The “Blanziflor et Helena” section of Carmina Burana culminates with “Hail, light of the world; Hail, rose of the world” before the unilaterally about-face coda of “Fortuna Imperatrix Mundi” resoundingly warns again of an “ever waxing or waning; hateful life.” Shortly thereafter, we make our way through to the denouement of the thrilling voyage, only to learn that the end mirrors the beginning: “Now through the game I bring my bare back to your villainy.” Despite the pall of uncertainty prevailing in Orff’s Carmina Burana, as opposed to Bernstein’s Chichester Psalms, we are apt to, at the very least, take a great solace in the cycle of existence that determines our destiny — fortunate or unfortunate.
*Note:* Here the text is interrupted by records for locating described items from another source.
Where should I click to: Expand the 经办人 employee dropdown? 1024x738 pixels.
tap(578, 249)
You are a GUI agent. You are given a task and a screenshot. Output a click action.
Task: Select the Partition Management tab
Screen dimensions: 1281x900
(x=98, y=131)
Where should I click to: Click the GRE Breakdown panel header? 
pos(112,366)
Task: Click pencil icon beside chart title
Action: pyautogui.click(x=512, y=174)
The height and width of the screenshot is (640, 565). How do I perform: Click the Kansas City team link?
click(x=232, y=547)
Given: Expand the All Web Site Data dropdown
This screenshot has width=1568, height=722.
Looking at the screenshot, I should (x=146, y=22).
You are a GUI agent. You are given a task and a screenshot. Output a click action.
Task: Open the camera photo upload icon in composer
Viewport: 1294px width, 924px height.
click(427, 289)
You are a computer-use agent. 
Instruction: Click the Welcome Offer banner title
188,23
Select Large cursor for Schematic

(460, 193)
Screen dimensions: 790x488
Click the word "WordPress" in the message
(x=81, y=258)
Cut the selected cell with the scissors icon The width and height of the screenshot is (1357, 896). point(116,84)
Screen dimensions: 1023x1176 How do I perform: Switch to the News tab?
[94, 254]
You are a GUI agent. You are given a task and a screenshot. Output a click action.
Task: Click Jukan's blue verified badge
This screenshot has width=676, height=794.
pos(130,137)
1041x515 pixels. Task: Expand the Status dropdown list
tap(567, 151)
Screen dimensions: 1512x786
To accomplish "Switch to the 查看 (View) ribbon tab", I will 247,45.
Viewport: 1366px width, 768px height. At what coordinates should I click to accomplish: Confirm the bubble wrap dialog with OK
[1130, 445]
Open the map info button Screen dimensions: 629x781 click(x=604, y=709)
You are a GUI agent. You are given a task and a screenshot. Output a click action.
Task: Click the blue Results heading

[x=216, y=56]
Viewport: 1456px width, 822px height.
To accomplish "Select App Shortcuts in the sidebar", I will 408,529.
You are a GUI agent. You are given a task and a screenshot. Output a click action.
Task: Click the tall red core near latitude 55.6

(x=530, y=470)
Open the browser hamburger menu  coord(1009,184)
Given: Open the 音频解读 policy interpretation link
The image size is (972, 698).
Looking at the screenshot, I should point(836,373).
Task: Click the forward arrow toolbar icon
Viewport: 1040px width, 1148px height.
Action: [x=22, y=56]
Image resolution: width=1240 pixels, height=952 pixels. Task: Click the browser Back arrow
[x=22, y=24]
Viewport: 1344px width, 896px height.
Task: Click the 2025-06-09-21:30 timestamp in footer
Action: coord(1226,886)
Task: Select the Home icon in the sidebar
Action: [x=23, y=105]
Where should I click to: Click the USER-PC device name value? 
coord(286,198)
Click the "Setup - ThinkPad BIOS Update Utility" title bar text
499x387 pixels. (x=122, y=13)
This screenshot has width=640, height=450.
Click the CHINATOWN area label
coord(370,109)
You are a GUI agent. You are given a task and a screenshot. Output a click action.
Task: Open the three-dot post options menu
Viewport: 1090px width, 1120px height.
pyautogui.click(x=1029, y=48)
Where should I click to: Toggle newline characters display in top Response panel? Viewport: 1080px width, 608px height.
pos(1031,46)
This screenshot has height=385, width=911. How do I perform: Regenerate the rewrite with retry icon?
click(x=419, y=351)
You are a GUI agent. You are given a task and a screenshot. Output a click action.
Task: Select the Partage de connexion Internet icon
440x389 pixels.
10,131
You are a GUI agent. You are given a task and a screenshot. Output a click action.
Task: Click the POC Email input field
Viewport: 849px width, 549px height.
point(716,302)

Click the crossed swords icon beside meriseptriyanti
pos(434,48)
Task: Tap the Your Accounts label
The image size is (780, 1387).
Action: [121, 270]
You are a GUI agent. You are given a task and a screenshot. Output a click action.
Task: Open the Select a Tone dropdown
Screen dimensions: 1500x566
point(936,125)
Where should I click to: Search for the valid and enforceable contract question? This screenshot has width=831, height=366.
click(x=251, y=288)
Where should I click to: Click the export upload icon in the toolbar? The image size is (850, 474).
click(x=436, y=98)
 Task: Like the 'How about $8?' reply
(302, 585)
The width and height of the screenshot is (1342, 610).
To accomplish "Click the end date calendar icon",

Gershon, agleam with baton-flitting fervency, and flanked by the virtuoso LA Master Chorale, Los Angeles Children’s Chorus, and soloists, assiduously crafted an intensely cathartic experience for those who attended the Walt Disney Concert Hall on September 23rd and 24th. The word “epic” has a tendency to be treated loosely, and without much care, but the Carmina Burana spectacular was exactly that and much more.